- **Exercise description**
Your answer should consist of the lines below that hold the word "will".

- **Listed entries**
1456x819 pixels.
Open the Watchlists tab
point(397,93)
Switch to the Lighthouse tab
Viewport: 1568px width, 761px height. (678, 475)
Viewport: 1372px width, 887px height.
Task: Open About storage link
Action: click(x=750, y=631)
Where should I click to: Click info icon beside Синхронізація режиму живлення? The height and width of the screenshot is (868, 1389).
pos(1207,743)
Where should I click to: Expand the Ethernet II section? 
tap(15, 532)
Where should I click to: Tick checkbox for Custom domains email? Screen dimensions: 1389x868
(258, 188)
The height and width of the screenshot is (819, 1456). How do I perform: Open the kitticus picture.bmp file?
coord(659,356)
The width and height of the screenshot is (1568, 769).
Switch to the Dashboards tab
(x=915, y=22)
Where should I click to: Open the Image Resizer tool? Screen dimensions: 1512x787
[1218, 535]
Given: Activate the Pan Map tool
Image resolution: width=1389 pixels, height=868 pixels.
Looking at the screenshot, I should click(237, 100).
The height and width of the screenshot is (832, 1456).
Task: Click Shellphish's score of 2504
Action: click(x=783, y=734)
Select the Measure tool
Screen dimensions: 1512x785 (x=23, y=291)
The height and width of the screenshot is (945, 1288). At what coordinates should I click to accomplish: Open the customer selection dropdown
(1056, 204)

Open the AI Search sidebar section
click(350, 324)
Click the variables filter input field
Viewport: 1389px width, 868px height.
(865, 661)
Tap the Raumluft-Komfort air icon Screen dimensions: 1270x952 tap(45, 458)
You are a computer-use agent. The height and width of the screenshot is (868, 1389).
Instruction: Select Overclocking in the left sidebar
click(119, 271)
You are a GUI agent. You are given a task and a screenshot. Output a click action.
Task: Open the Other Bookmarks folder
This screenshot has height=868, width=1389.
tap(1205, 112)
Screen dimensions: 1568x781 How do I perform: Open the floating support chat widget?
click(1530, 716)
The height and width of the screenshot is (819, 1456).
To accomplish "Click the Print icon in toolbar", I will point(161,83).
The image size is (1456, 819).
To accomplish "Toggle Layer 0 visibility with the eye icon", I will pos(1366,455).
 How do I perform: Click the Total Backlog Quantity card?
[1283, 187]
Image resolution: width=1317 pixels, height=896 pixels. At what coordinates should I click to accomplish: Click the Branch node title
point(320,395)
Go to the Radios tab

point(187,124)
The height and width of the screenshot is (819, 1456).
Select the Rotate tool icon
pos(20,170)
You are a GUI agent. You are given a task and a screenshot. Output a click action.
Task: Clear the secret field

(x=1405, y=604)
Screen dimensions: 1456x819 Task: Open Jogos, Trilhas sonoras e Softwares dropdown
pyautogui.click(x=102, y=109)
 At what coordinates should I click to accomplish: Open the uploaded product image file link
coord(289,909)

- **Written response**
To accomplish "Click the Print icon in toolbar", I will point(161,83).
To accomplish "Toggle Layer 0 visibility with the eye icon", I will pos(1366,455).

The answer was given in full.